*Provided data*.
------
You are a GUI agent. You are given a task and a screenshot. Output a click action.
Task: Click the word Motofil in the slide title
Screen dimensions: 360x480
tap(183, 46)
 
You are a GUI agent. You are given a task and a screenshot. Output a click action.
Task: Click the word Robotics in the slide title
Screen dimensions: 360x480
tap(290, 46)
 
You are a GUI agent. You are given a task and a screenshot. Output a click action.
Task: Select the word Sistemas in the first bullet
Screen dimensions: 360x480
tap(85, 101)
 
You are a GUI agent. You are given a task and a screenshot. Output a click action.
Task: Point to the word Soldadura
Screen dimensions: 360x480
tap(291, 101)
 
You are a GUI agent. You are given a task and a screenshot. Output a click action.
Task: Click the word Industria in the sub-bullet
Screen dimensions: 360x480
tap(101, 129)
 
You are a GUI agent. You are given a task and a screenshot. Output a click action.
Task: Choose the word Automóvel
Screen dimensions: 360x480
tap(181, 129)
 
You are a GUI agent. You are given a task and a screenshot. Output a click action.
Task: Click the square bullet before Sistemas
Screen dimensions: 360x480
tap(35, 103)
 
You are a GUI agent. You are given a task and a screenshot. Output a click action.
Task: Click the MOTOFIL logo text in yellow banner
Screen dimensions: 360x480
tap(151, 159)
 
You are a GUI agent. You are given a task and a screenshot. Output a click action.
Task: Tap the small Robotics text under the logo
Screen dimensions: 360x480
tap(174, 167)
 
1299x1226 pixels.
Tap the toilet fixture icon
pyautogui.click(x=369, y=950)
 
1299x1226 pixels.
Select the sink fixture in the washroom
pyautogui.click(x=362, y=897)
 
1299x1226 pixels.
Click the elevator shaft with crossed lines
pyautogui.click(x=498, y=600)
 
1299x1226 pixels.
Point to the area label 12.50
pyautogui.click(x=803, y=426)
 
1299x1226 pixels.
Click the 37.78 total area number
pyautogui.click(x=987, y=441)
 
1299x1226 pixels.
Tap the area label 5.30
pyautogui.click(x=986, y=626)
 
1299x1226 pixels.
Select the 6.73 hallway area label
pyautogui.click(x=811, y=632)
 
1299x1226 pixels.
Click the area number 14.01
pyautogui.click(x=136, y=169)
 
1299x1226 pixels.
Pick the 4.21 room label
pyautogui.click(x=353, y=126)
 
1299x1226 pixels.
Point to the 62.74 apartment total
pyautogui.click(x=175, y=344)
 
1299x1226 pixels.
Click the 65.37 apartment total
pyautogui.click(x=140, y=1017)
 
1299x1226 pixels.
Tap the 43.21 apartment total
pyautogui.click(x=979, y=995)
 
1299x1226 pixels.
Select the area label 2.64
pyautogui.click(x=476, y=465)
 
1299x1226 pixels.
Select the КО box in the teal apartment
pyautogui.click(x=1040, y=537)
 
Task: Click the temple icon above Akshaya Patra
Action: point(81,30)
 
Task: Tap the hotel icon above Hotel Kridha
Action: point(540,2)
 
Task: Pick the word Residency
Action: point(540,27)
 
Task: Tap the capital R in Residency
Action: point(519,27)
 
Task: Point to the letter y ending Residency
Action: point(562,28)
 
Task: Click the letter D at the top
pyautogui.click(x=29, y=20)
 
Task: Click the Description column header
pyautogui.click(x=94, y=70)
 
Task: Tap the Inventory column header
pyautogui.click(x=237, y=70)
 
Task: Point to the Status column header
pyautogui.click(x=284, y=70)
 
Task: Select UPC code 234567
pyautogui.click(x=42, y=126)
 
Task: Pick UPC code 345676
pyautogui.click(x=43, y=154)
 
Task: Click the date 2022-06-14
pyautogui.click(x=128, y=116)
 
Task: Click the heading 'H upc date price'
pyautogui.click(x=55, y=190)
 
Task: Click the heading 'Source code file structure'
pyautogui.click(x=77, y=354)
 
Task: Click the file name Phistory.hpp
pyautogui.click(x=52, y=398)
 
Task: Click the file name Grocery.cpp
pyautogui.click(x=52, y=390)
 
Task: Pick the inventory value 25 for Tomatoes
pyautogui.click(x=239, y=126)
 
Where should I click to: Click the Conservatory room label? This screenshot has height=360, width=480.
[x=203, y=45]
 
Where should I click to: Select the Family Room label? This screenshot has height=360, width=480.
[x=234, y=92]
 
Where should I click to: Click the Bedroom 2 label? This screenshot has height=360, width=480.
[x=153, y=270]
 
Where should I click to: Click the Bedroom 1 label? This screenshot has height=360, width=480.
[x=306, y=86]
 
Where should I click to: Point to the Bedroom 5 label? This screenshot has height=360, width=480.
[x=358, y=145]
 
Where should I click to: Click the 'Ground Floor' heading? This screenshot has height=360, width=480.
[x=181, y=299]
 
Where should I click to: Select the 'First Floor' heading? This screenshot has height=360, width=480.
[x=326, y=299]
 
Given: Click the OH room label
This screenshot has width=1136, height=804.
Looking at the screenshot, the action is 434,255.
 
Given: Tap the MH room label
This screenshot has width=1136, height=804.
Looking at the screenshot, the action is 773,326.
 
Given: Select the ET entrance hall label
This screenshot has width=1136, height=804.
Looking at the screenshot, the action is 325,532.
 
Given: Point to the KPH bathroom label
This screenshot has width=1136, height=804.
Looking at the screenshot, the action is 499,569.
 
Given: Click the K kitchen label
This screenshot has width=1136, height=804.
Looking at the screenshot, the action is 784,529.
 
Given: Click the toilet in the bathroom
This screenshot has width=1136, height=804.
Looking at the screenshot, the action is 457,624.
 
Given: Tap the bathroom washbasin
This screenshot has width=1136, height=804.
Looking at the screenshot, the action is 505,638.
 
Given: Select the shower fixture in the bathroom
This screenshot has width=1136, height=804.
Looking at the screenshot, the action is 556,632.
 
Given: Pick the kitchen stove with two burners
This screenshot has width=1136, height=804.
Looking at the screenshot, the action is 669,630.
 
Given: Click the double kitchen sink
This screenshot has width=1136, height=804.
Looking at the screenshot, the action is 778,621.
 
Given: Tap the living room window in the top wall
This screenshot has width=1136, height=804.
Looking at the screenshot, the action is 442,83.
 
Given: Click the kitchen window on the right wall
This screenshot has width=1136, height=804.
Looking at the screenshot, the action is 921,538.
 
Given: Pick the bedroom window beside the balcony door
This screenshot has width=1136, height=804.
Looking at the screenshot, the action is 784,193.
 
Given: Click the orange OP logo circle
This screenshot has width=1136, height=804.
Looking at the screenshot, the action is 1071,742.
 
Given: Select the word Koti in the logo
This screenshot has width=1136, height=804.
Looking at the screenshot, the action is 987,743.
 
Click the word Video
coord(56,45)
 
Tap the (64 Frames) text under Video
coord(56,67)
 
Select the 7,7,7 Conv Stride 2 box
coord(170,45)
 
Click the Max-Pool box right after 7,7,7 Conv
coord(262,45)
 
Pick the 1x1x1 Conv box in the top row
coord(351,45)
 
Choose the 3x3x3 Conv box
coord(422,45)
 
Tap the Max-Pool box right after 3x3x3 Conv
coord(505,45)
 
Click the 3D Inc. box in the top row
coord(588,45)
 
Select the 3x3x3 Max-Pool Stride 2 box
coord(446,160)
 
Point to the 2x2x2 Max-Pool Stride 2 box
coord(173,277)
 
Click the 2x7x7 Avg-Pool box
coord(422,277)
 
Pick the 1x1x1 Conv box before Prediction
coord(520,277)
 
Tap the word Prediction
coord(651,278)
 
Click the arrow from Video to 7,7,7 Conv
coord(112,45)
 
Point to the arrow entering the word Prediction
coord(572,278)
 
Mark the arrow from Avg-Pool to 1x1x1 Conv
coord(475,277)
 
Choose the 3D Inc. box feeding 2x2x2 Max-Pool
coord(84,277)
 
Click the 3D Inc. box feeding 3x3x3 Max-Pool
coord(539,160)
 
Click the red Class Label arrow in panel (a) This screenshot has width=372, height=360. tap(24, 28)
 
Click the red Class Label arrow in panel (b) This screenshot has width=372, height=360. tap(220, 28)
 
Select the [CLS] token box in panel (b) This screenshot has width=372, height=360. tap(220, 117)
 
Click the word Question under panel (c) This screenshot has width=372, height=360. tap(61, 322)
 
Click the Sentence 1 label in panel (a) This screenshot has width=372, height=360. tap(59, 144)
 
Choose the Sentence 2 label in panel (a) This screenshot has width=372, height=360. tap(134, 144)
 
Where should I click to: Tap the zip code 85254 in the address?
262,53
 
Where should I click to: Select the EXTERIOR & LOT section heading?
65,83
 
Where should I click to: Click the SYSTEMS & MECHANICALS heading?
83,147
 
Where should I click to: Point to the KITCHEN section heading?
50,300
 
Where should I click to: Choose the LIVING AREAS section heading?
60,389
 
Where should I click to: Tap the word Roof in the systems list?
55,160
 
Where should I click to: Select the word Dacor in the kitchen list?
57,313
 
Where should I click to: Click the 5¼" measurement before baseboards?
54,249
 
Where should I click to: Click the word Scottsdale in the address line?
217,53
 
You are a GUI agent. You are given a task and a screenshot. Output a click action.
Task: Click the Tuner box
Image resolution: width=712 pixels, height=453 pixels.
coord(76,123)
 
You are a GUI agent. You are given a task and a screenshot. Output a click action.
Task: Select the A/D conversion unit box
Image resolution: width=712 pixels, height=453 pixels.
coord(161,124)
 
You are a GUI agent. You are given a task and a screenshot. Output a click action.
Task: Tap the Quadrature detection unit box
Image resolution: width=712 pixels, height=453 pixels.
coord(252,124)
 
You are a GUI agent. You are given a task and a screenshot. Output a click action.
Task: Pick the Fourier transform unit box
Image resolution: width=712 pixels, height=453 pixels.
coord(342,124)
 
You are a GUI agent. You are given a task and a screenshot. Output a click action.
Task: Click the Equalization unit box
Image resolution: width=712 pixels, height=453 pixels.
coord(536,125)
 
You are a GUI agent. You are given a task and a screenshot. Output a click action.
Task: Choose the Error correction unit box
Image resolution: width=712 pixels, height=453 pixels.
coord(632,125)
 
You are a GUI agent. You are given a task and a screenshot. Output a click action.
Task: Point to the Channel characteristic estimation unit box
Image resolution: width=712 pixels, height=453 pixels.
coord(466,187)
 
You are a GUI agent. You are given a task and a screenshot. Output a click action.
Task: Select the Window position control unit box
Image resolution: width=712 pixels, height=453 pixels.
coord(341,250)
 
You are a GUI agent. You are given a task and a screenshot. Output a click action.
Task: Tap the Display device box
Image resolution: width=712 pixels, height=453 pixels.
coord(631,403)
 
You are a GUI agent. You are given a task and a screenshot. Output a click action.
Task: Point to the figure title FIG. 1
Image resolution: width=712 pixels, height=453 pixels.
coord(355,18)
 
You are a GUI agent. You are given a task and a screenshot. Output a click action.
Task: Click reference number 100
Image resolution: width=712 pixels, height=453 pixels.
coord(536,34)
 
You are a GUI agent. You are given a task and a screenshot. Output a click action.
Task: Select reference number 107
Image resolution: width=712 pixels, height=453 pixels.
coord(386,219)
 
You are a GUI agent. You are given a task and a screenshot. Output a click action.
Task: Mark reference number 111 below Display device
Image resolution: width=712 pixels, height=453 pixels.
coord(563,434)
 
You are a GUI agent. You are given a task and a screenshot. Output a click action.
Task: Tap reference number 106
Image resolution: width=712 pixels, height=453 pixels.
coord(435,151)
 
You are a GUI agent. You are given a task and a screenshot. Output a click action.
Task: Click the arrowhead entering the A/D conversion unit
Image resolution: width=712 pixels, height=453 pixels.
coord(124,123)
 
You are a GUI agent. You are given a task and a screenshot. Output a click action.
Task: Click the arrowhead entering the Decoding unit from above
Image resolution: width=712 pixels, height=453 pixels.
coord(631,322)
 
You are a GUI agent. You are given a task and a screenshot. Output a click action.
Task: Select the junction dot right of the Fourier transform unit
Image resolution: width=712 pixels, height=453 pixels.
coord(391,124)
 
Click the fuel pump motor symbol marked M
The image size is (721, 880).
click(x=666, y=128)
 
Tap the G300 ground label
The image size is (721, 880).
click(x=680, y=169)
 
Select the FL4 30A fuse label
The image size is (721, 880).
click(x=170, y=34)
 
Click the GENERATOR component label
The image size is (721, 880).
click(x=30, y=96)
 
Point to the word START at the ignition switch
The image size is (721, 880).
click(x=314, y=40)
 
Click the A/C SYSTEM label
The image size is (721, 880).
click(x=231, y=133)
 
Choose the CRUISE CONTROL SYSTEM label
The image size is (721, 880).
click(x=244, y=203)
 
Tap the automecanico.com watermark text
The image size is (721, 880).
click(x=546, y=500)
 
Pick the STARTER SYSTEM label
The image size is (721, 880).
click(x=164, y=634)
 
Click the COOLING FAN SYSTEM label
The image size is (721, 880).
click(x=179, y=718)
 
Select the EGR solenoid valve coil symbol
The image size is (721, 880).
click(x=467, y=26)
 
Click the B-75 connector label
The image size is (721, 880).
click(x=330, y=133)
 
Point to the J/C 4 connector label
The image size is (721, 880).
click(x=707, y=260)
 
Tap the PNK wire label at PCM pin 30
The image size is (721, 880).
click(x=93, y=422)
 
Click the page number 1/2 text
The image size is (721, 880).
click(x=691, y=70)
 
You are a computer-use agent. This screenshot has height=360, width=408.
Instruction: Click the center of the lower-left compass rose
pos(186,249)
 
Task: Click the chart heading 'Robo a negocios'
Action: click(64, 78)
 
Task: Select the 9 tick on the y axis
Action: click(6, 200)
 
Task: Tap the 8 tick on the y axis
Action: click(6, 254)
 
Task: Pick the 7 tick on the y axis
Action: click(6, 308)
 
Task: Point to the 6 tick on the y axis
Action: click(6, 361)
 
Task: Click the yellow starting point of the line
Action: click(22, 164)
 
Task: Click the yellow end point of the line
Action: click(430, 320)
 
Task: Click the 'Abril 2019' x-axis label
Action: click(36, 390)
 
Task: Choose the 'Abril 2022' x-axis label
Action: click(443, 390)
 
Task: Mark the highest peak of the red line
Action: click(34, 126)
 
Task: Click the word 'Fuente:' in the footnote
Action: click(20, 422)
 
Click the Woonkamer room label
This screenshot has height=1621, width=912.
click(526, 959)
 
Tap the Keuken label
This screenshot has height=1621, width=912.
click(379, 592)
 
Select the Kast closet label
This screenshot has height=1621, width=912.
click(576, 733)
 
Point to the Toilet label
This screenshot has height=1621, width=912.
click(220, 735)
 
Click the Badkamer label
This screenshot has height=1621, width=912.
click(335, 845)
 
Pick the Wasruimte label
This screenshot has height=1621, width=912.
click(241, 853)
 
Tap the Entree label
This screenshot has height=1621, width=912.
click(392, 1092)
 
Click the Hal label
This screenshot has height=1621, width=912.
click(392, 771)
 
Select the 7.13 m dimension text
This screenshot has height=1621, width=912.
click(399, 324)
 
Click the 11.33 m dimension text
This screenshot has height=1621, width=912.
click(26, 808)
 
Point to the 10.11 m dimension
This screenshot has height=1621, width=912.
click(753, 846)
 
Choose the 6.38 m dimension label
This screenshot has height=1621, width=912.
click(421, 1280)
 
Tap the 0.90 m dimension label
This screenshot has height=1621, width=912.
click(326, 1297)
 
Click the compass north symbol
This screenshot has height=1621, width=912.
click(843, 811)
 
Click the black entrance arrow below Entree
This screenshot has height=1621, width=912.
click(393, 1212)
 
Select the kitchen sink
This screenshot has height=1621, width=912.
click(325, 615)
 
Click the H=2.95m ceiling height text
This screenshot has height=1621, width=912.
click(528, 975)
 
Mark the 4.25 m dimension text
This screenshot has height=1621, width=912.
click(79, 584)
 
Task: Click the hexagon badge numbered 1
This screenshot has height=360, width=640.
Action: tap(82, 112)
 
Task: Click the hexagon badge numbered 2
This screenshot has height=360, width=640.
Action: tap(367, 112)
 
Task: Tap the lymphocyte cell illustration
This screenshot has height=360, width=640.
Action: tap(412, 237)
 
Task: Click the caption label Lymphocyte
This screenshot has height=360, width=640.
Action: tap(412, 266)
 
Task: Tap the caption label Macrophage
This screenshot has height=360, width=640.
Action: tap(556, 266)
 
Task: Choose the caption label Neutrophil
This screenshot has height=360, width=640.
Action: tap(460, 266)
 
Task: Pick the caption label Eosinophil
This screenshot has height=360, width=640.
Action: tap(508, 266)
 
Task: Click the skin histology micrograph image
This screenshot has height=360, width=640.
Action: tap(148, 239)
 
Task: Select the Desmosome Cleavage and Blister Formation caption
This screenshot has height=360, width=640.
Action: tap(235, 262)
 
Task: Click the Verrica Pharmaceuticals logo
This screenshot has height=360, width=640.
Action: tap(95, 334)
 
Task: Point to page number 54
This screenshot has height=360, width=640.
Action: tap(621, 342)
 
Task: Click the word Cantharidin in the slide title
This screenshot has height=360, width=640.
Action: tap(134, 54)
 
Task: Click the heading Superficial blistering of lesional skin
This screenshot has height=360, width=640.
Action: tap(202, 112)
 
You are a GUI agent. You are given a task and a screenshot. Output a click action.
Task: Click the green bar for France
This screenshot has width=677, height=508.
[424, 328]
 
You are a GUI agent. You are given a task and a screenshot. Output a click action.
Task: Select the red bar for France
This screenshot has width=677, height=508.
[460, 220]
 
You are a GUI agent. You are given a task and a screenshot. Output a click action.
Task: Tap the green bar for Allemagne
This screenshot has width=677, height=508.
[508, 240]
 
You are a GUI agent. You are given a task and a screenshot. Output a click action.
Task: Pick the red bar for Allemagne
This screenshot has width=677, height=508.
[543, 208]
------
*Aim*. Reproduce the items starting at the line that contains "Where should I click to: Select the Family" and ending at the line that contains "[x=306, y=86]", substituting "Living Room" for "Family Room" and leaving everything else unchanged.

*Written solution*.
Where should I click to: Select the Living Room label? This screenshot has height=360, width=480.
[x=234, y=92]
 
Where should I click to: Click the Bedroom 2 label? This screenshot has height=360, width=480.
[x=153, y=270]
 
Where should I click to: Click the Bedroom 1 label? This screenshot has height=360, width=480.
[x=306, y=86]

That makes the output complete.